Sea entendido el desierto no como un lugar, sino como el ámbito, la dimensión donde se retiran y fugan los espíritus filosóficos, donde el pensamiento, paradójicamente, como quería el escritor Ernst Jünger, se embosca y encara la catástrofe, gana libertad a costa de dureza y peligro. Porque el desierto es una dimensión peligrosa, extrema; los romanos señalaban sus lindes con una advertencia disuasoria: “Hic sunt leones”, aquí hay leones. Y no sólo: todos los pueblos del desierto conocen el canto de las dunas, tan siniestro como el de las sirenas, extraños animales que se reproducen entre los silbos y que engullen ciudades enteras, esfinges, yinns, los demonios de la arena de las Mil y una Noches. El gran peligro, sin embargo, y a diferencia de las leyendas tradicionales, no consiste en ser devorado por un monstruo símbolo del caos primigenio, la gran prueba, el gran miedo, es perderse en esa huida.

Y es que el desierto es un laberinto, si convenimos en llamar así a un artificio de los dioses destinado a confundir a los hombres, hecho de páramos estériles y uniformes y silenciosos donde lo más fácil es hacerse el muerto, reducir el metabolismo al máximo, transformar las hojas en espinas, la piel en costra coriácea. La fuga al desierto es, también, una fuga hacia la muerte, un descenso a los infiernos; escribía Jabés: “En semejante silencio, la proximidad de la muerte se hace sentir de tal forma que parece difícil poder resistir más”, “Los anacoretas están más muertos que vivos, literalmente consumidos por el silencio”. La desecación y la esterilidad, la soledad y el silencio, son algunas de las propiedades de esta dimensión; como decía el Barón de Hackeldama, “la tierra baldía
Foto: El olivar de El Playazo y La Peineta © IBU

retrata un cierto estado del ser, un estado del ser que no es privativo del hombre o la mujer, que puede darse en cualquier tiempo y lugar, (…). Este estado del Ser, esta carta en blanco de Madame Sosostris: el Loco. Arcano 22 cabalístico. Es el personaje cero, inclasificable, el vagabundo”.

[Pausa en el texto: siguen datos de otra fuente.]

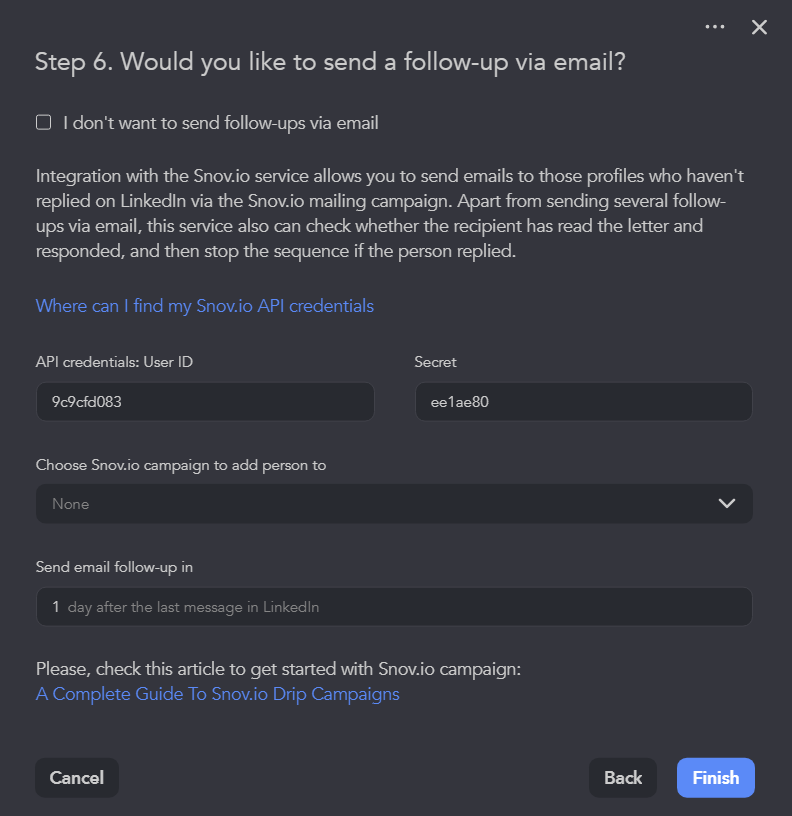Click Back to return to Step 5
The height and width of the screenshot is (816, 792).
coord(622,777)
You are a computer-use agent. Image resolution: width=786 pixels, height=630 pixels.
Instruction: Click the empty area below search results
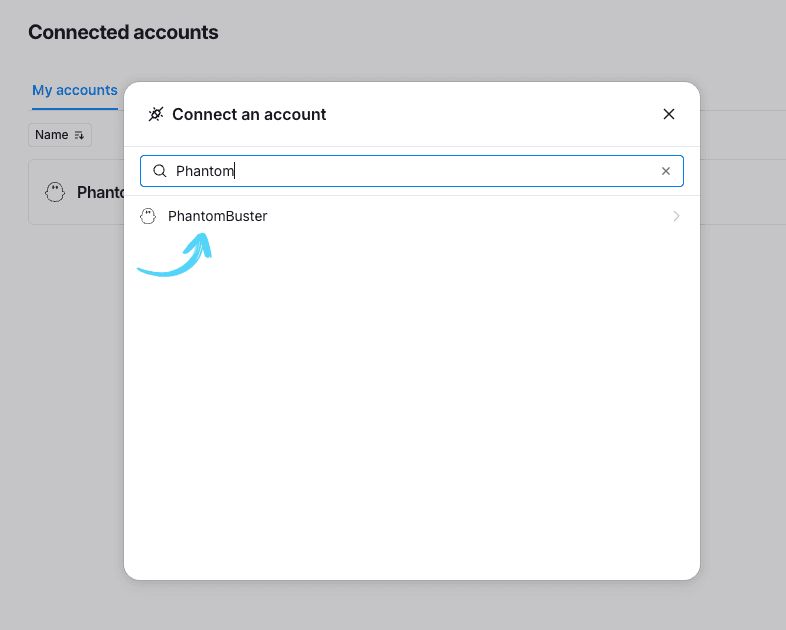tap(411, 420)
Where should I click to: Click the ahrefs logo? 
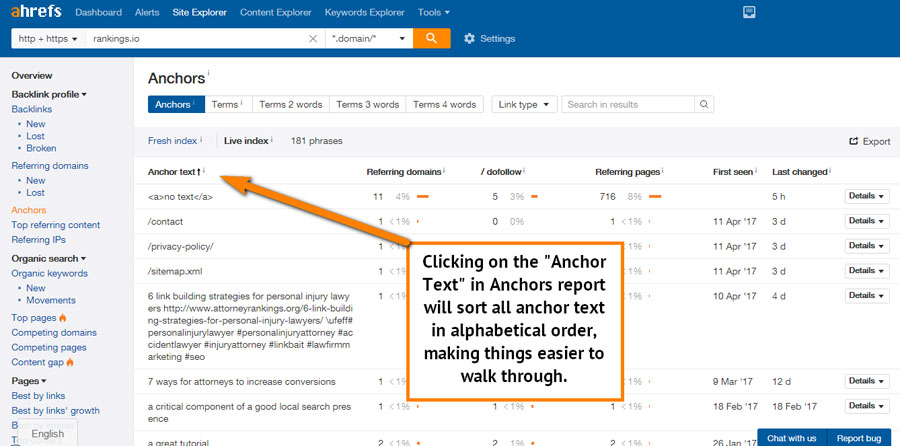coord(35,13)

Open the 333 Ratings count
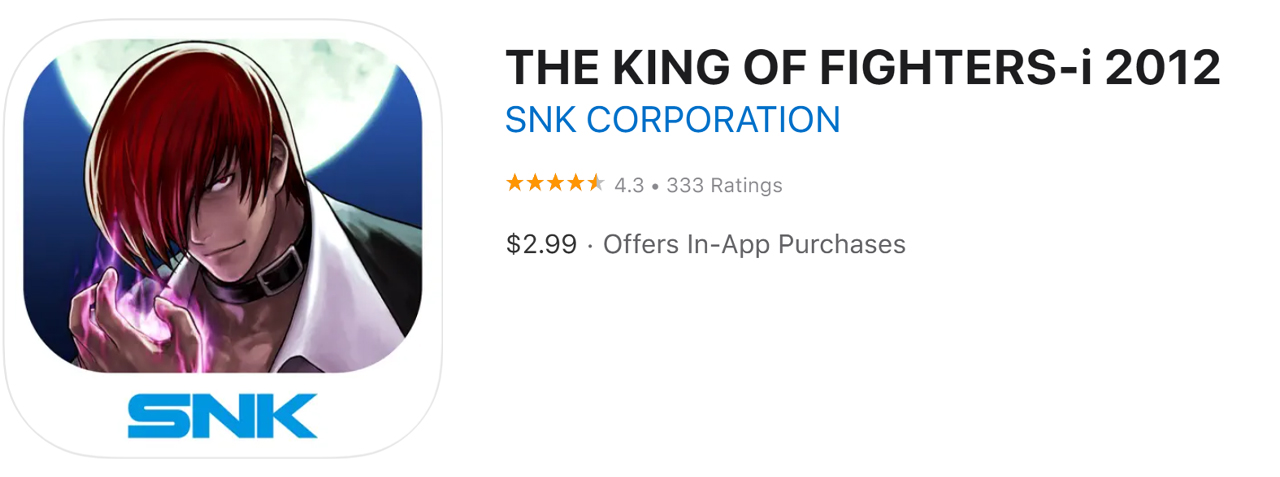[x=724, y=185]
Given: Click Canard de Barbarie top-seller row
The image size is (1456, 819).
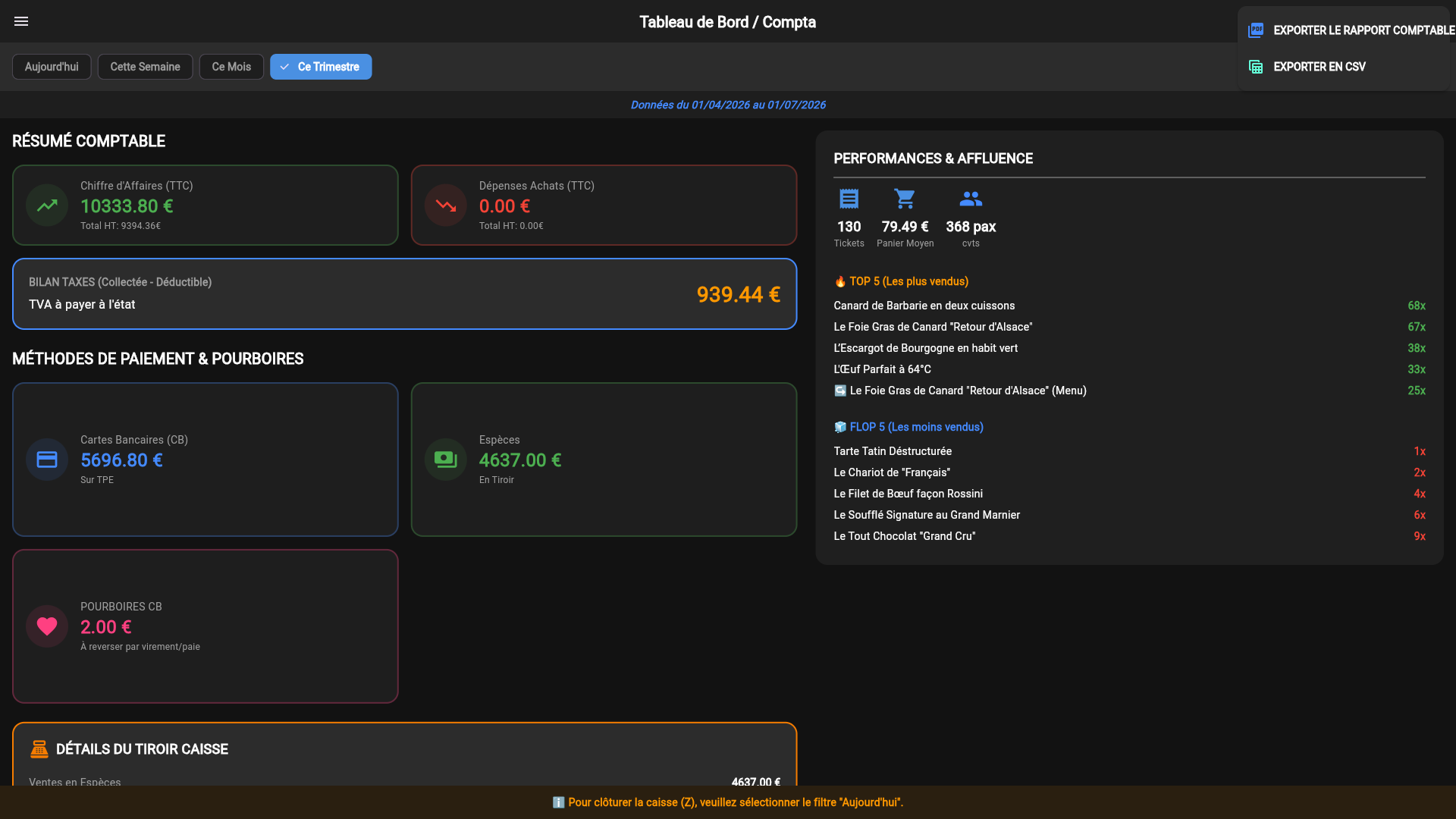Looking at the screenshot, I should [x=1129, y=306].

Cuando Marco Flaminio Rufo, tribuno de las legiones de Roma acuarteladas en Berenice, quiso conocer el emplazamiento de la Ciudad donde fluye el río que purifica de la muerte a los hombres, la ciudad de los inmortales, tuvo que atravesar desiertos para descubrir que esa ciudad era un laberinto desierto. En el relato de Borges, al tribuno le acompaña uno de los trogloditas que encuentra en su camino, miembro de un pueblo primitivo, casi prehumano, pues desconocen el lenguaje, y al que da el nombre de Argos : “Echado en la arena, como una pequeña y ruinosa esfinge de lava, dejaba que sobre él giraran los cielos, desde el crepúsculo del día hasta el de la noche”, “Inmóvil, con los ojos inertes, no parecía percibir los sonidos que yo procuraba inculcarle. A unos pasos de mí, era como si estuviera muy lejos.” Al cabo, Marco Flaminio Rufo escucha por fin a Argos gritar, bajo una repentina lluvia, “Argos, perro de Ulises!”, y comprende que los trogloditas eran los inmortales, y comprende que Argos era Homero. Los inmortales decidieron guardar silencio hacía muchos siglos, habían rebasado las lindes dentro de las cuales tienen sentido las palabras, los conceptos, el propio yo, frutos de la soberbia mezquina de los hombres. Como los lotófagos del propio Homero, vivían absortos en una forma de nirvana tejida de amnesia, la que encaraba el último José Ángel Valente: “Estábamos en un desierto confrontados con nuestra propia imagen que no reconociéramos. Desconocíamos la melancolía y la fidelidad y la muerte.”

No es casual que las “tres grandes transformaciones del espíritu” de las que habla Nietzsche en Así habló Zaratustra se den en lo más árido del desierto: de camello en león y de león en niño. La metamorfosis convierte la pesada carga de los valores en los castillos con que juegan los niños en las orillas del mar; una nueva visión del mundo se impone, la que constata la inocencia del devenir y dice “sí”, a pesar de –o gracias a- la muerte, una muerte cargada de promesas. Y es que, en efecto, la destrucción de todos los valores vigentes hasta el momento, y con ellos las categorías básicas, incluidas la del sujeto y su memoria, es una tarea y una carga del que huye al desierto; el rebelde que acomete tal empresa asume el riesgo de no reconocerse a sí mismo a la vuelta, o sencillamente de no volver nunca, de quedar inevitablemente atado a unas cuantas calas desérticas, y ser eterno, ignorando la muerte en su errancia sin fin. ¿Quién no ha visto merodeando por aquí a los inmortales?